• Heiko Bruckmeyer
  • 15.01.2014
  • 16.06.2014

In many fields of engineering, a time-invariant system is approached to be estimated based on noisy observations. A widespread model for this task of system identifi- cation is the state-space approach which captures all relevant information of the physical system in a state vector. The state-space model is generally characterized by two mathematical functions: The system equation which describes the temporal process of the state vector and the observation equation which models the relation between the state vector and the observation. For many practical applications, the assumption of affine functions for the system and the observation equation is a poor approximation and we have to consider nonlinear state-space approaches to model distortions, for example created by miniaturized loudspeaker in mobile phones. This leads to nonlinear mathematical relations and no closed-form solution for the minimum mean square error (MMSE) estimation of the state vector can be found.

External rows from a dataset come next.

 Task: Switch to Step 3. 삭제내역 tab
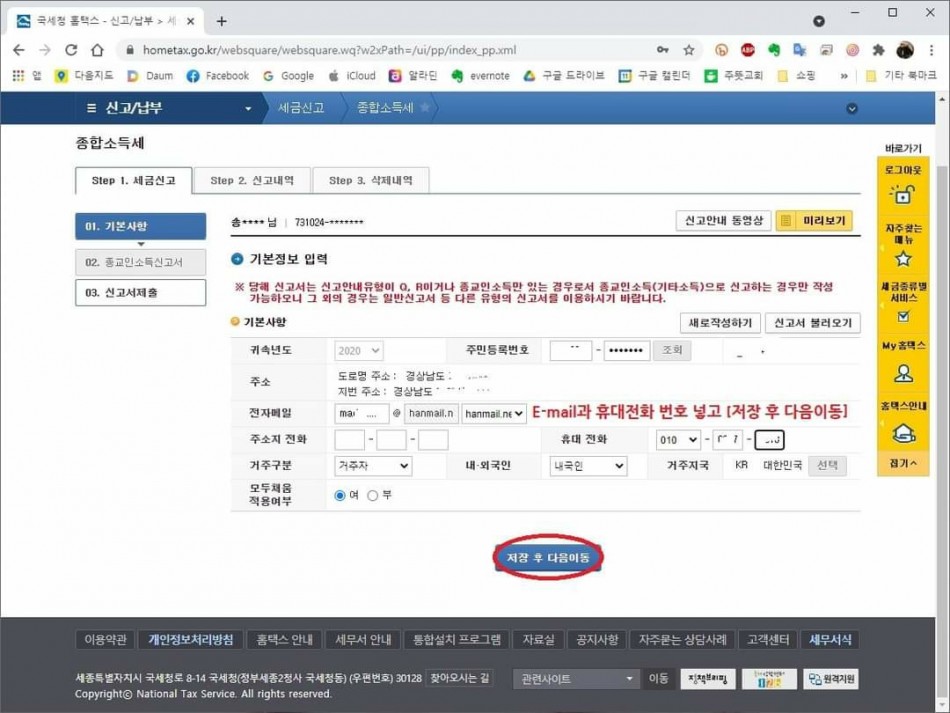pyautogui.click(x=370, y=181)

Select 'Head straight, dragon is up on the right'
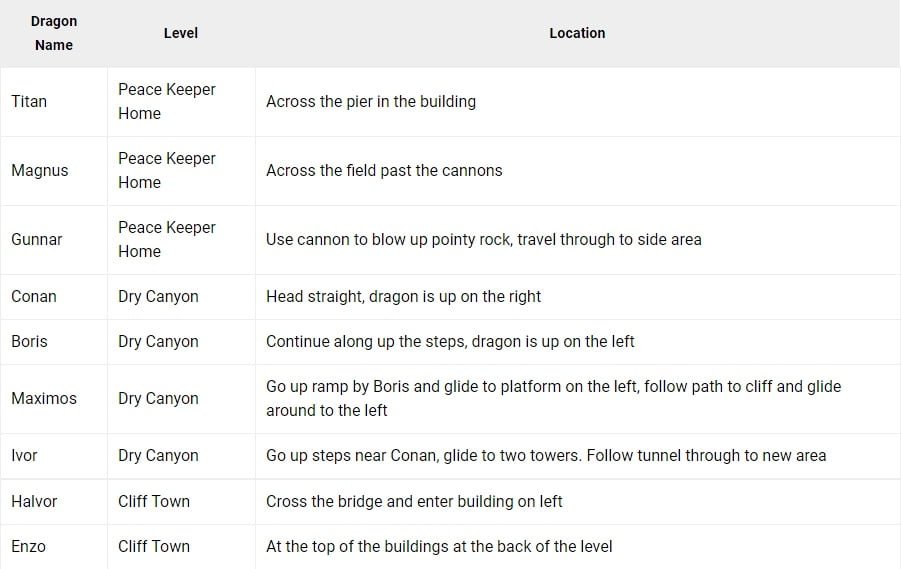click(403, 296)
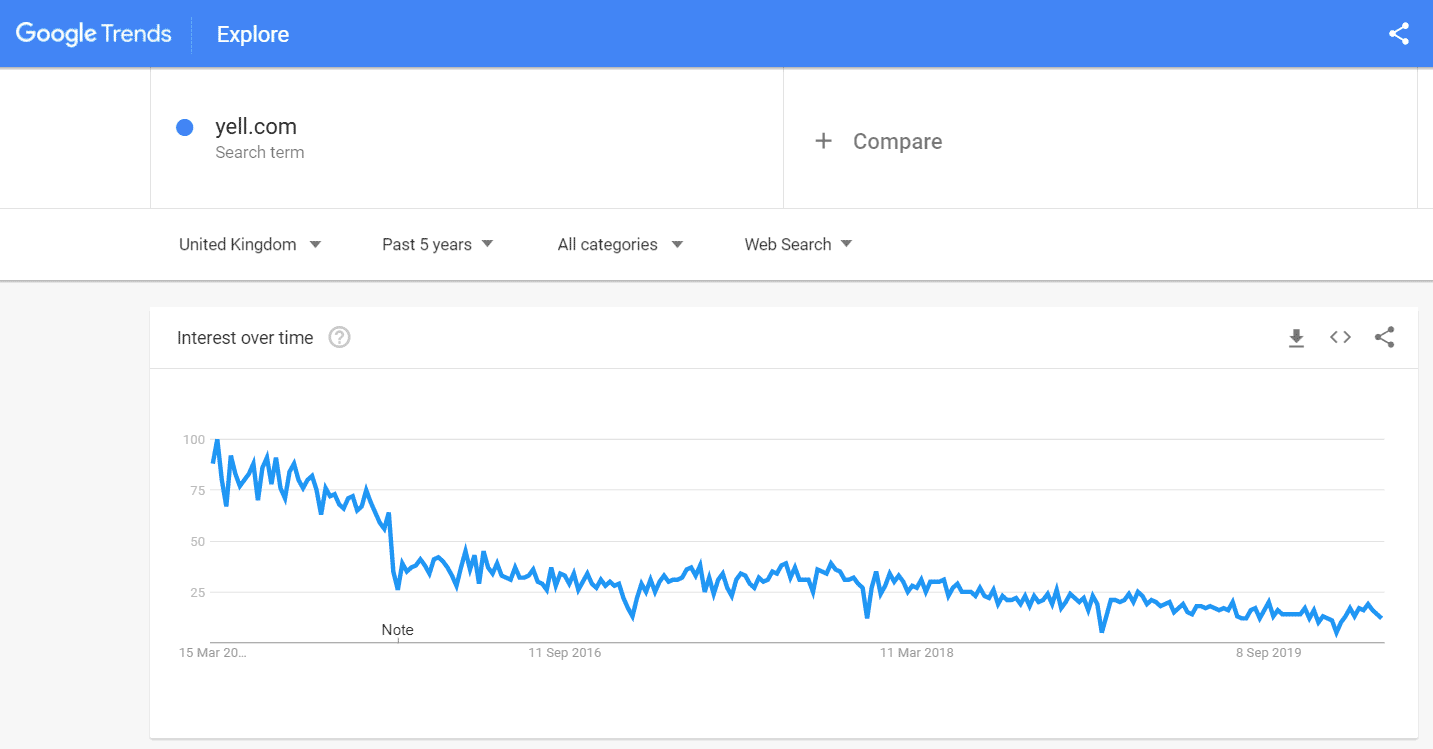1433x749 pixels.
Task: Go to the Explore section
Action: click(253, 34)
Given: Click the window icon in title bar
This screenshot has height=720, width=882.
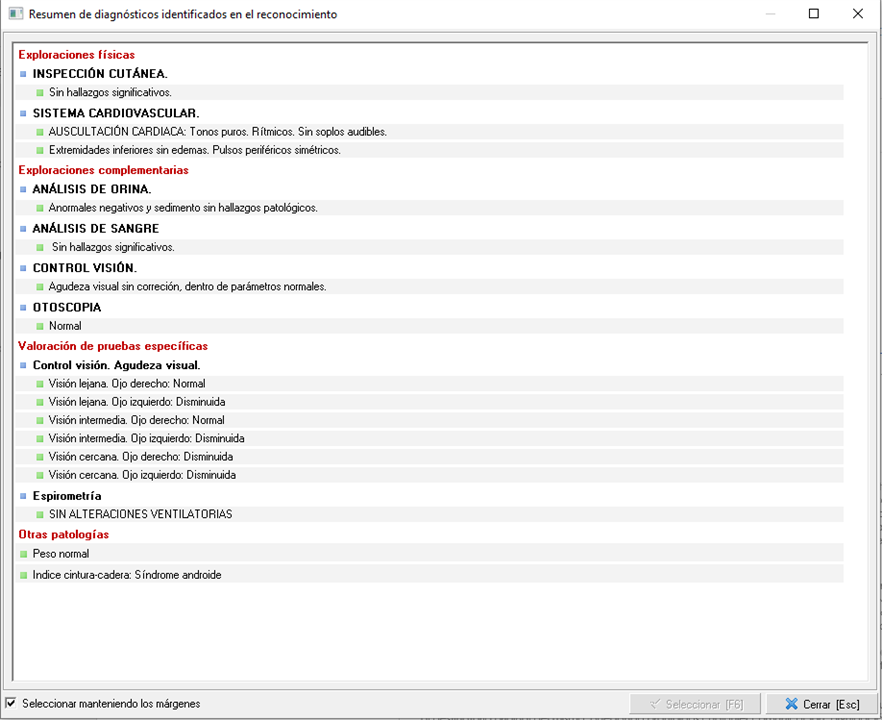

To approximate the MMSE solution, we can employ numerical sampling methods like the Gaussian particle filter (GPF) proposed in [J.H. Kotecha et al., 2003]. The fundamental idea of numerical sampling is to represent the probability density function of a random variable by a finite number of samples (particles) and corresponding likelihoods (weights).The goal of this thesis is a comparison between the classical GPF proposed in [J.H. Kotecha et al., 2003] and an elitist GPF.